- [QUOTED PASSAGE]:
======

<h1>Task 1: Third-order letter approximation model</h1>

For Task 1, I am tasked to select five free English works from Project Gutenberg. I then have to preprocess these texts by removing any preamble and postamble, and removing all characters except for ASCII letters, full stops, and spaces. Finally, I then have to make all letters uppercase.

When I have preprocessed all the texts, I then have to create a trigram model by counting the number of times each trigram (a sequence of three characters) appears. For example, "It is what it is." would become "IT IS WHAT IT IS" when processed. This will then give a trigram model like {'IT ': 2, 'T I': 3, ' IS': 2, 'IS ': 1, 'S W': 1, ' WH': 1, 'WHA': 1, 'HAT': 1, 'AT ': 1}

In [29]:
import os
import re
import random

Initialises the directory, inistialises the dictionaries and reads each text file.

- The texts dictionary stores the texts.
- The trigram_counts dictionary stores trigrams and their counts.

In [30]:
# Directory containing the text files
directory = "texts"

texts = {}
# Initialize an empty dictionary for storing trigrams and their counts
trigram_counts = {}

# Load each text file into a dictionary
for filename in os.listdir(directory):
    if filename.endswith(".txt"):
        with open(os.path.join(directory, filename), "r", encoding="utf-8") as file:
            texts[filename] = file.read()

======

- [DATA BLOCK]:
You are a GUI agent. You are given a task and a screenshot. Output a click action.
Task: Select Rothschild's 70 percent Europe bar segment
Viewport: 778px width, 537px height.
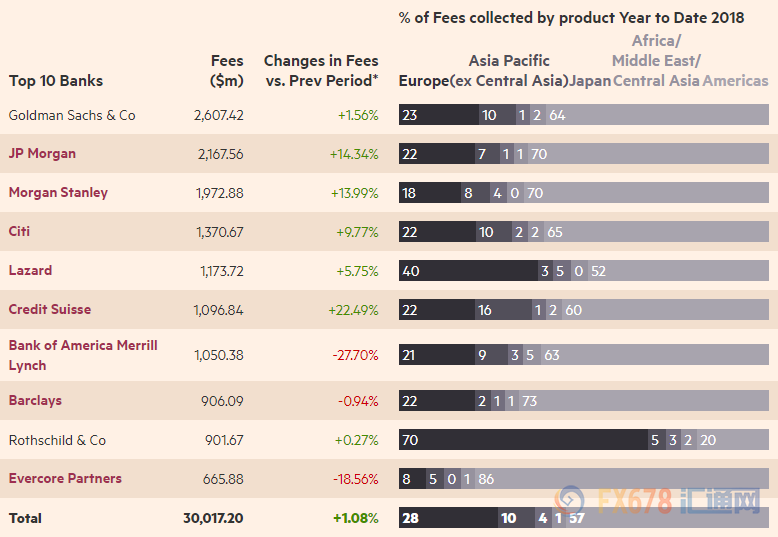point(523,440)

======

- [WORK TO DO]:
Please reproduce the trigram model notebook word for word, starting at "<h1>Task 1: Third-order" and ending at "all letters uppercase.". The material can be set aside.

- [RIGHT ANSWER]:
<h1>Task 1: Third-order letter approximation model</h1>

For Task 1, I am tasked to select five free English works from Project Gutenberg. I then have to preprocess these texts by removing any preamble and postamble, and removing all characters except for ASCII letters, full stops, and spaces. Finally, I then have to make all letters uppercase.